┌─ Excerpted records
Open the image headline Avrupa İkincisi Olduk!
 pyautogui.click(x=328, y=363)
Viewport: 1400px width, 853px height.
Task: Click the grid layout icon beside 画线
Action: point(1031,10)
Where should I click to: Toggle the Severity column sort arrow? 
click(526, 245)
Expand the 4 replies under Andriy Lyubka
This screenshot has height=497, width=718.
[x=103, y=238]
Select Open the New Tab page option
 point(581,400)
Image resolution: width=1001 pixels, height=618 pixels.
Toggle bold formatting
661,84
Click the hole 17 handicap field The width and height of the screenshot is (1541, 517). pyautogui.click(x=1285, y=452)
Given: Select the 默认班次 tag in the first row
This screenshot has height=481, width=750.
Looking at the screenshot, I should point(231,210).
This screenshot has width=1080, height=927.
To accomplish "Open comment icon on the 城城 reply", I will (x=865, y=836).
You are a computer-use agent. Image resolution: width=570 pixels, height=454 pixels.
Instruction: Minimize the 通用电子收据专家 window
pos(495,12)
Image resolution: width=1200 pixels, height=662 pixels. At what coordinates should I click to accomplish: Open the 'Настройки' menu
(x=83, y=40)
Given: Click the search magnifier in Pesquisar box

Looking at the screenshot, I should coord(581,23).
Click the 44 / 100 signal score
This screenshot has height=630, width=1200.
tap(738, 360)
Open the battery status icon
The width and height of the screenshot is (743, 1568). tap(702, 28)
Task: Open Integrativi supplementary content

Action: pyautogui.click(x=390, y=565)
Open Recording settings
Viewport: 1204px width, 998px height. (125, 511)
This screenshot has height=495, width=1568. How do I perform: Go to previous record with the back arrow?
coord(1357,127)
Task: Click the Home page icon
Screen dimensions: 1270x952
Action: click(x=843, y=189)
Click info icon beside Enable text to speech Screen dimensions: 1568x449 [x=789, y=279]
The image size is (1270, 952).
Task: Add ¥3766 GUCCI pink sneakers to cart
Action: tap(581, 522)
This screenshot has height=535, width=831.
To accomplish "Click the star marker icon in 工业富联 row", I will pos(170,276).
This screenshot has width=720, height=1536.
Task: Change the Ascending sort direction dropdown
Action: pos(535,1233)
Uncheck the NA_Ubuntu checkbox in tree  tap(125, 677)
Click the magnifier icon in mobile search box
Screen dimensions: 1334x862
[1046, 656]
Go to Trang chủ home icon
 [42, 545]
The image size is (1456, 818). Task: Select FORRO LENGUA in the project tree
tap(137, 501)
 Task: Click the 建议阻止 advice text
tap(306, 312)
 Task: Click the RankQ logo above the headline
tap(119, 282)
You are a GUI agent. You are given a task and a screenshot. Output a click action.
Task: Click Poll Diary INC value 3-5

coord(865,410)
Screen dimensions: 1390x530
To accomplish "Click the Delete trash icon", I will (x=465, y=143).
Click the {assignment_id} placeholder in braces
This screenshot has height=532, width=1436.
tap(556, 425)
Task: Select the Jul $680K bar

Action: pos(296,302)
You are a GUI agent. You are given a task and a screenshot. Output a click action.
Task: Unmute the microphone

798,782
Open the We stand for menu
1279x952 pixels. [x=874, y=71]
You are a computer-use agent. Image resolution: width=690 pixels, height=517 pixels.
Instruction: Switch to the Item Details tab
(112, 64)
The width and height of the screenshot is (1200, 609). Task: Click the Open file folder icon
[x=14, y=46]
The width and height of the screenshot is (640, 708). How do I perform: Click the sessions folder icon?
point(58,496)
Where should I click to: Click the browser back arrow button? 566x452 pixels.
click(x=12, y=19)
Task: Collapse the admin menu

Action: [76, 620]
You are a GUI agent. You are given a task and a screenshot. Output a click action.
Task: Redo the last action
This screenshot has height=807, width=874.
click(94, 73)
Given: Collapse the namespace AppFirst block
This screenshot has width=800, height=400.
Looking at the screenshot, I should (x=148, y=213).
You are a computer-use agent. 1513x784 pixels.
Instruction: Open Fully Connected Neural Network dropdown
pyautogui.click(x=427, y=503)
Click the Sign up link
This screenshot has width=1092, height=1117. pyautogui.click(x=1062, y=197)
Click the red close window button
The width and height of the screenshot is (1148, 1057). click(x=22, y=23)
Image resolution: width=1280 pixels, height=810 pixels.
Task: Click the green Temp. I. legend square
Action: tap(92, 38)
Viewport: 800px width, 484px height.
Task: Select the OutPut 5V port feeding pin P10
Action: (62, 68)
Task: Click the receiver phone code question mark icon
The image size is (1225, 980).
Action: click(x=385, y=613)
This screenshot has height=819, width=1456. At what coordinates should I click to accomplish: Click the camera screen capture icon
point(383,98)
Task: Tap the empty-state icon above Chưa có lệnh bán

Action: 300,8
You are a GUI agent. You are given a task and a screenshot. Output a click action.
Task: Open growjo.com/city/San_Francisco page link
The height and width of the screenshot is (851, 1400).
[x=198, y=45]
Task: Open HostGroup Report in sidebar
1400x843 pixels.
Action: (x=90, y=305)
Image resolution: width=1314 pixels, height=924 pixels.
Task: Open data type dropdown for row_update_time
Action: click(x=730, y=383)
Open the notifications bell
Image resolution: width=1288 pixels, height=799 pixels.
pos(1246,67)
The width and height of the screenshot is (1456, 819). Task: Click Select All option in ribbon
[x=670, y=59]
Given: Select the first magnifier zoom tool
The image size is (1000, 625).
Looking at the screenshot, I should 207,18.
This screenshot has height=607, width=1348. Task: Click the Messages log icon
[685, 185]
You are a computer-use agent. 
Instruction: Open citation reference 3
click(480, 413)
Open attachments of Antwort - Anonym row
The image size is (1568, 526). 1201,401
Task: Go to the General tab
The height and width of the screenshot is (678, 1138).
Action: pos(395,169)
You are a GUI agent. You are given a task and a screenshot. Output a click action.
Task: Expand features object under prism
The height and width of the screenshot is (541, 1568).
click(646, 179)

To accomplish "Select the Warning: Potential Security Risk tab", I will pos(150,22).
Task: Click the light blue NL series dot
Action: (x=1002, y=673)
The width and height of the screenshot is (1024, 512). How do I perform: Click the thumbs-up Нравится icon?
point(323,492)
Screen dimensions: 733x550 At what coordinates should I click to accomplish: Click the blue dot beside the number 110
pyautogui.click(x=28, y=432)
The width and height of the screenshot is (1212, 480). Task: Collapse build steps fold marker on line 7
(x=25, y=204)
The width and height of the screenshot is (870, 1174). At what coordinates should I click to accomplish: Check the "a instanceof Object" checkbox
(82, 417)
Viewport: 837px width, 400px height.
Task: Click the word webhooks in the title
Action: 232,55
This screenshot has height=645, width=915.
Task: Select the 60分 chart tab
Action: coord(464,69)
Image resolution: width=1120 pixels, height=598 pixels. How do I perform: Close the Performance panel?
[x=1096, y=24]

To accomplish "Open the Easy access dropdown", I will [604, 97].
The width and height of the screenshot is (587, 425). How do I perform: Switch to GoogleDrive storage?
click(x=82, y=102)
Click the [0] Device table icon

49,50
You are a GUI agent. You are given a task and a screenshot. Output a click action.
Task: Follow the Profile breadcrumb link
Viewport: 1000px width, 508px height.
└─
[Exercise brief]: Copy the lines of the material starting with the line that contains "You are a computer-use agent. Image resolution: width=690" and going on through the line that contains "Action: 300,8", reproducing each one exactly and including both of those lines.

[The answer]:
You are a computer-use agent. Image resolution: width=690 pixels, height=517 pixels.
Instruction: Switch to the Item Details tab
(112, 64)
The width and height of the screenshot is (1200, 609). Task: Click the Open file folder icon
[x=14, y=46]
The width and height of the screenshot is (640, 708). How do I perform: Click the sessions folder icon?
point(58,496)
Where should I click to: Click the browser back arrow button? 566x452 pixels.
click(x=12, y=19)
Task: Collapse the admin menu

Action: [76, 620]
You are a GUI agent. You are given a task and a screenshot. Output a click action.
Task: Redo the last action
This screenshot has height=807, width=874.
click(94, 73)
Given: Collapse the namespace AppFirst block
This screenshot has width=800, height=400.
Looking at the screenshot, I should (x=148, y=213).
You are a computer-use agent. 1513x784 pixels.
Instruction: Open Fully Connected Neural Network dropdown
pyautogui.click(x=427, y=503)
Click the Sign up link
This screenshot has width=1092, height=1117. pyautogui.click(x=1062, y=197)
Click the red close window button
The width and height of the screenshot is (1148, 1057). click(x=22, y=23)
Image resolution: width=1280 pixels, height=810 pixels.
Task: Click the green Temp. I. legend square
Action: tap(92, 38)
Viewport: 800px width, 484px height.
Task: Select the OutPut 5V port feeding pin P10
Action: (62, 68)
Task: Click the receiver phone code question mark icon
The image size is (1225, 980).
Action: click(x=385, y=613)
This screenshot has height=819, width=1456. At what coordinates should I click to accomplish: Click the camera screen capture icon
point(383,98)
Task: Tap the empty-state icon above Chưa có lệnh bán

Action: 300,8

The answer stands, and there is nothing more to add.